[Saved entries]
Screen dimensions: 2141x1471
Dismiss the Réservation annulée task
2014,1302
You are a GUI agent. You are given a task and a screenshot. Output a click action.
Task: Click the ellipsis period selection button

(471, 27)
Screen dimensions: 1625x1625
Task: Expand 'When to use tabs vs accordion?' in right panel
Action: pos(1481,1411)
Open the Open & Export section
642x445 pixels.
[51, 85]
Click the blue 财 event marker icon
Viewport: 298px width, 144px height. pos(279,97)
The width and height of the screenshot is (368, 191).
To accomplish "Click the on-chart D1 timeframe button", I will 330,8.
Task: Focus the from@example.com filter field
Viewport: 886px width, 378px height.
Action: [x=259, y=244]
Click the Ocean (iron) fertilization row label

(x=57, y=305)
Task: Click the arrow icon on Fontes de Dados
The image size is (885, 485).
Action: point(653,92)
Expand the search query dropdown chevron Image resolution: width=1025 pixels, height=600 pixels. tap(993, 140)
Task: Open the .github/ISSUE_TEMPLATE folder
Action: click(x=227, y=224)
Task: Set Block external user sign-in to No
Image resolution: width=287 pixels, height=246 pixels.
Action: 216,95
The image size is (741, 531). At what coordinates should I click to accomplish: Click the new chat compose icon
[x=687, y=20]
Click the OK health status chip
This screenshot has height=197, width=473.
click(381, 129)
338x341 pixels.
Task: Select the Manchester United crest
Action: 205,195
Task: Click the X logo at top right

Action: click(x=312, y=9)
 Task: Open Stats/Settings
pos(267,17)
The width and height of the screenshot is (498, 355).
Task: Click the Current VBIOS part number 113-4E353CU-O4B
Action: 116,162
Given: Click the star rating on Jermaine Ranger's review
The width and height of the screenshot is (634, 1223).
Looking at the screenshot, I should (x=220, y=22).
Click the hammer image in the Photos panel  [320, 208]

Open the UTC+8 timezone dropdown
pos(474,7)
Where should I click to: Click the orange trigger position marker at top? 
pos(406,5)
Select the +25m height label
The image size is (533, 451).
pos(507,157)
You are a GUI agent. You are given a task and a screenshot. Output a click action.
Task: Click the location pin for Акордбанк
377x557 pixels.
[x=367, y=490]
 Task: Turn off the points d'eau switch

### Your task
With nothing left out, return each entry exactly.

### Output of the exercise
Screen dimensions: 2141x1471
Dismiss the Réservation annulée task
2014,1302
You are a GUI agent. You are given a task and a screenshot. Output a click action.
Task: Click the ellipsis period selection button

(471, 27)
Screen dimensions: 1625x1625
Task: Expand 'When to use tabs vs accordion?' in right panel
Action: pos(1481,1411)
Open the Open & Export section
642x445 pixels.
[51, 85]
Click the blue 财 event marker icon
Viewport: 298px width, 144px height. pos(279,97)
The width and height of the screenshot is (368, 191).
To accomplish "Click the on-chart D1 timeframe button", I will 330,8.
Task: Focus the from@example.com filter field
Viewport: 886px width, 378px height.
Action: [x=259, y=244]
Click the Ocean (iron) fertilization row label

(x=57, y=305)
Task: Click the arrow icon on Fontes de Dados
The image size is (885, 485).
Action: point(653,92)
Expand the search query dropdown chevron Image resolution: width=1025 pixels, height=600 pixels. tap(993, 140)
Task: Open the .github/ISSUE_TEMPLATE folder
Action: click(x=227, y=224)
Task: Set Block external user sign-in to No
Image resolution: width=287 pixels, height=246 pixels.
Action: 216,95
The image size is (741, 531). At what coordinates should I click to accomplish: Click the new chat compose icon
[x=687, y=20]
Click the OK health status chip
This screenshot has height=197, width=473.
click(381, 129)
338x341 pixels.
Task: Select the Manchester United crest
Action: 205,195
Task: Click the X logo at top right

Action: click(x=312, y=9)
 Task: Open Stats/Settings
pos(267,17)
The width and height of the screenshot is (498, 355).
Task: Click the Current VBIOS part number 113-4E353CU-O4B
Action: 116,162
Given: Click the star rating on Jermaine Ranger's review
The width and height of the screenshot is (634, 1223).
Looking at the screenshot, I should (x=220, y=22).
Click the hammer image in the Photos panel  [320, 208]

Open the UTC+8 timezone dropdown
pos(474,7)
Where should I click to: Click the orange trigger position marker at top? 
pos(406,5)
Select the +25m height label
The image size is (533, 451).
pos(507,157)
You are a GUI agent. You are given a task and a screenshot. Output a click action.
Task: Click the location pin for Акордбанк
377x557 pixels.
[x=367, y=490]
 Task: Turn off the points d'eau switch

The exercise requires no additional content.